Tom Ripley has settled into a comfortable life in the French countryside, married to a wealthy woman, maintaining a large country house called Belle Ombre, cultivating his taste in art and jazz. He is also quietly managing a lucrative art forgery scheme with a group of friends — selling posthumous work by a dead painter named Derwatt, whose death has been concealed and whose "ongoing production" is entirely forged. When an American collector grows suspicious and threatens to expose the fraud, Ripley handles it in his characteristic fashion.

This second Ripley novel is in some ways more unsettling than the first because Ripley is now domesticated. He has a life to protect, a wife who loves him, a social position, a garden he genuinely cares about. The violence, when it arrives, is even more cold-blooded than in The Talented Mr. Ripley precisely because it is in service of preservation rather than transformation. Ripley is not becoming anyone here — he is protecting what he has already become.
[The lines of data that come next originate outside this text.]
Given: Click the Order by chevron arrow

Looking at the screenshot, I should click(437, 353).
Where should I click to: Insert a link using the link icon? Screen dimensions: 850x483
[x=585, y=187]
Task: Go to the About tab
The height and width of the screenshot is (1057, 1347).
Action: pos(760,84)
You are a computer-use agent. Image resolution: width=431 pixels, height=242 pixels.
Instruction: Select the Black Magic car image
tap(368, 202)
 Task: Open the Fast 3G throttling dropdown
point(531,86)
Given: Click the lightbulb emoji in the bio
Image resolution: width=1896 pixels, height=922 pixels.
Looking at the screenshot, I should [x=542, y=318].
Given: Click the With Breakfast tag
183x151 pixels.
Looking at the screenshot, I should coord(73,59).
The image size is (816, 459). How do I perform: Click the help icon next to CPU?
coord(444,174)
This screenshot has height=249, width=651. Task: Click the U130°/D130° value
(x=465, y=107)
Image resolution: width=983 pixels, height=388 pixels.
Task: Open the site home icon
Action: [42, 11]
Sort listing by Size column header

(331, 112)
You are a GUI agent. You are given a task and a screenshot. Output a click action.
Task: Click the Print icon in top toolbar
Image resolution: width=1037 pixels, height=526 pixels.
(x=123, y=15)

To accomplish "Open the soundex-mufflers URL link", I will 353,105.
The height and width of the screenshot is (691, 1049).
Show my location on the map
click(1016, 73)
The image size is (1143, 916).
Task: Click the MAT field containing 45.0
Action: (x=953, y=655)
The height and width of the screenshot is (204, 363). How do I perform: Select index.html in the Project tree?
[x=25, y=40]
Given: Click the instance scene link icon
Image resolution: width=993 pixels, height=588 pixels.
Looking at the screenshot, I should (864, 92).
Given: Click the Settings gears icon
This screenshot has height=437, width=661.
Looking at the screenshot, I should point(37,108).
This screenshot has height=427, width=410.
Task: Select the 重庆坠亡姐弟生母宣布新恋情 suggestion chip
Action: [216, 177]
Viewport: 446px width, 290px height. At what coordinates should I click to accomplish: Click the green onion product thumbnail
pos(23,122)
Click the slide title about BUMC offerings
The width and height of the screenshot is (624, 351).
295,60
Highsmith uses the art world with precision. The Derwatt forgery ring is a satire of how markets create and sustain value in cultural objects — the paintings are believed to be genuine because people want them to be, because the system of authentication is itself a kind of confidence game. Ripley's genius is that he understands how social reality is constructed and participates in its maintenance with the same cool intelligence he applies to everything else.

Readers who need The Talented Mr. Ripley's sense of momentum and social climbing may find this entry slightly flatter — Ripley is comfortable, and comfort is less dramatically interesting than aspiration. But as a study of how a moral void sustains a very pleasant existence, it is Highsmith at her most controlled and her most darkly funny. It works best read in sequence with the first novel.

The big ideas

  1. 1.

    Highsmith's second Ripley novel asks what happens when a psychopath achieves comfort: the answer is that comfort doesn't change anything fundamental, it just changes what he has to protect.

  2. 2.

    The Derwatt forgery plot is a precise satire of the art market — paintings are worth what the market believes they are worth, and belief is something Ripley knows how to manufacture.

  3. 3.

    Violence in this novel is maintenance, not ambition. Ripley kills to preserve his life, not to transform it, and that distinction is what makes it most chilling.